A Public Sector AI Sandbox: Notes

Published in

STREAM-ZERO

7 min readApr 29, 2024

Recently I received a call for projects for the City of Zurich’s AI Sandbox. The AI Sandbox aims to foster public-private partnerships. Do visit their site, I think it is an exemplary approach to how public administration can work with start-ups, business and academia : https://www.zh.ch/en/wirtschaft-arbeit/wirtschaftsstandort/innovation-sandbox.html

I took the idea of the Sandbox a bit literally(the projects up to now are very focused on specific aspects) and ran through some ideas and submitted this one, of course based on StreamZero’s AiFLOW since we have many of the core elements either as a part of the StreamZero deployments or the work we have been doing for Swiss Fintech in the past years.

Nonetheless I think the AI Sandbox can be built with other tools too and have started to sketch out a white-paper/blueprint for ANY government body to implement. While the overall technical details and blueprint are important I think the value of such a project would be to explore the regulatory and governance issues as well as to define a implementation blueprint for key processes such as data delivery and permissions management for data as well as model access — effectively materialising the processes and guardrails through software.
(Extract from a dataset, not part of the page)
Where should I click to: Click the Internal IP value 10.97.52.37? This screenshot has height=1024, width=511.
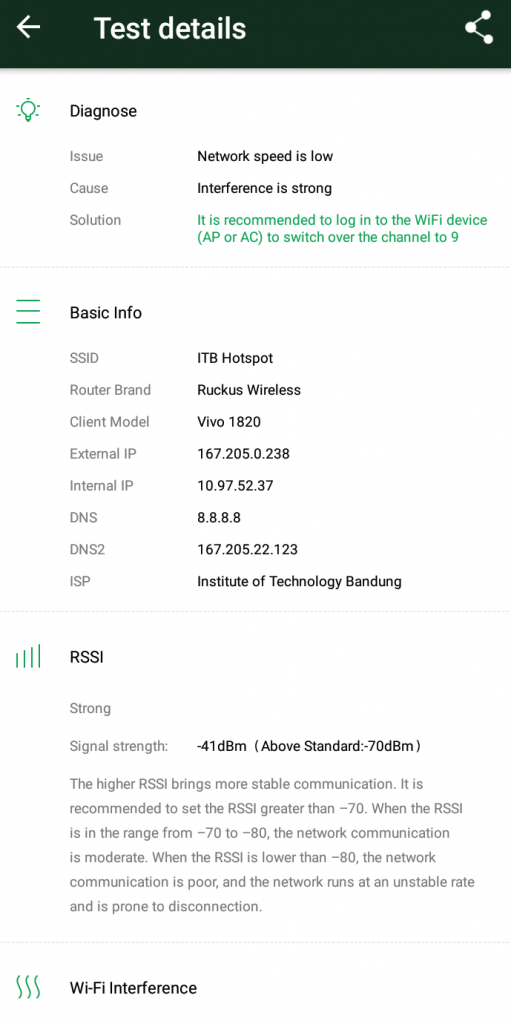[235, 486]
The challenges public administration faces in particular related to data delivery and usage restrictions are outlined in this article by Stefanie Volz of the Zurich AI Sandbox team: https://www.zh.ch/content/dam/zhweb/bilder-dokumente/themen/wirtschaft-arbeit/wirtschaftsstandort/dokumente/ki-sandbox-wissenschaftlicher-beitrag.pdf

Definition

A public sector AI Sandbox is a virtual environment designed to facilitate the development, testing, and deployment of AI applications within government and public organisations.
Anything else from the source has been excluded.